The global coagulation assays thromboelastometry with minimal tissue factor activation and TG assay are sensitive analyses to measure the coagulation potential of people with hemophilia. A limitation of the present study is the assessment of TG in PPP and not in platelet‐rich plasma (PRP) due to practical reasons and limited amount of patient plasma. It has been suspected that rFVIIa works also by a TF‐independent mechanism over platelets. Therefore, the effect of rFVIIa may be different in assays with platelets present. In fact, it has previously been shown that rFVIIa causes a stronger increase in TG in PRP than in PPP, so the effect of this BPA may be underestimated in this study; however, a weaker coagulant response of rFVIIa than of aPCC was seen also in thromboelastometry, which is an assay in which platelet reactivity has an impact on the results, particularly on CT, the parameter reported in our study.

Previous studies of Hartmann et al and Zong et al had slightly different designs, but both found that aPCC caused excessive TG when combined with emicizumab or a sequence‐identical analog. The present study is a replication study confirming the results from another study. In this recent study, Kizilocak et al, performed thromboelastography and TG assay in people with HA treated with emicizumab and demonstrated that aPCC in concentrations above 0.05 U/mL resulted in excess TG compared with normal pooled plasma. In neither of the mentioned studies was the effect of bypassing agents compared with the hemostatic effect in people with HA before starting emicizumab treatment.

In addition to confirming the results of the above‐mentioned study, a weaker synergistic effect of rFVIIa and emicizumab was demonstrated. Furthermore, unlike in previous studies, we compared the effect of BPAs before and after starting emicizumab treatment in the same individuals, which may help us establish appropriate doses of BPAs in individuals.

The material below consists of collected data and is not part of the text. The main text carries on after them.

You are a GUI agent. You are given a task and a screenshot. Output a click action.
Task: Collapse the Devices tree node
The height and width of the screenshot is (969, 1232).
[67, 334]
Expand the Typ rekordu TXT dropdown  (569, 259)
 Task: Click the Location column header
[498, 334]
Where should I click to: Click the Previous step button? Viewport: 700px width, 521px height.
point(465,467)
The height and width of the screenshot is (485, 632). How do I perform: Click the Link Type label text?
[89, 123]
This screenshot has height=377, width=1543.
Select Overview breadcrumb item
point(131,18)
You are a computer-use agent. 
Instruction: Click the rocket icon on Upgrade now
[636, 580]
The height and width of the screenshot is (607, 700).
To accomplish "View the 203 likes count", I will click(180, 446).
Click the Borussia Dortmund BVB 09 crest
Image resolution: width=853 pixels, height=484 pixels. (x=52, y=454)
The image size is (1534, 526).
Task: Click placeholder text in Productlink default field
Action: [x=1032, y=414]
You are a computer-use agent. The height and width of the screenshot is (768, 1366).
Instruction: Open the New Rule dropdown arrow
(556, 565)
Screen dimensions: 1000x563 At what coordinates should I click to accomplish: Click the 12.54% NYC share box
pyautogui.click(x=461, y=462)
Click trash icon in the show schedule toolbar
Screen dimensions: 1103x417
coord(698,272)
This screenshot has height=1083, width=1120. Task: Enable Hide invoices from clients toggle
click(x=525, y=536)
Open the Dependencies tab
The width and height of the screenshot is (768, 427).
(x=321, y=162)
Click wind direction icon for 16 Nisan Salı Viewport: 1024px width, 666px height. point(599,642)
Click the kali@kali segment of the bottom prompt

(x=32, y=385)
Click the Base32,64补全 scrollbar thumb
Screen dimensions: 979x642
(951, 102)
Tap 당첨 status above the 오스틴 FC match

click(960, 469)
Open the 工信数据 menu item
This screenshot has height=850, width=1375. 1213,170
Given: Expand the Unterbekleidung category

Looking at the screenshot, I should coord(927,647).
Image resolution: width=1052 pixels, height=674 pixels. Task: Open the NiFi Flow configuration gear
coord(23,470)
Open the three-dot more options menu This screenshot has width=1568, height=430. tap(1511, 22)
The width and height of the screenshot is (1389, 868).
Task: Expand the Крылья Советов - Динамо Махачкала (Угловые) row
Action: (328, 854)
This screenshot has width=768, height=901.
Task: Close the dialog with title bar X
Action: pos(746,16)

The increased TG in our experiments may reflect an interaction between emicizumab and aPCC. This interaction may cause the increased risk of thrombotic events after treatment of aPCC in people treated with emicizumab shown in the HAVEN‐1 study. The mechanism for this thrombogenic effect is not well understood, but it has been speculated that aPCC provides an increased availability of FIX and FX, the targets for emicizumab. This assumption is supported by the study of Hartmann et al10 mentioned above. Another explanation may be that, unlike FVIIIa, emicizumab is not inactivated by the natural anticoagulant, protein C system, or another regulatory system, and thus coagulation is enhanced.

aPCC is an established treatment for breakthrough bleeds in people with HA with inhibitors, in doses ranging from 100 to 200 IU/kg. In the present paper, we have demonstrated that the hemostatic effect of aPCC was obtained at much lower doses after starting emicizumab treatment; thus, a dose reduction is appropriate.

CONCLUSIONS

This replication study confirms the strong synergistic effect of emicizumab and aPCC and demonstrates a similar but less pronounced effect of rFVIIa in vitro. Precautions should be made before administering BPAs to people treated with emicizumab. Clinical trials, assessing the effect and safety of the combination of emicizumab and BPAs, are needed.

AUTHOR CONTRIBUTIONS

PAH, HG, and NHS designed the study, performed the research, analyzed and interpreted the data, and wrote the manuscript. SB contributed to the acquisition of data and performed the laboratory analyses.

RELATIONSHIP DISCLOSURE

NHS has received personal fees from Bayer, Pfizer and BMS. PAH has received personal fees from Takeda, SOBI, Bayer, Pfizer, Roche, Octapharma, NovoNordisk, CSL, and BMS and grants from SOBI, Bayer, and Pfizer. HG and SB have no disclosures.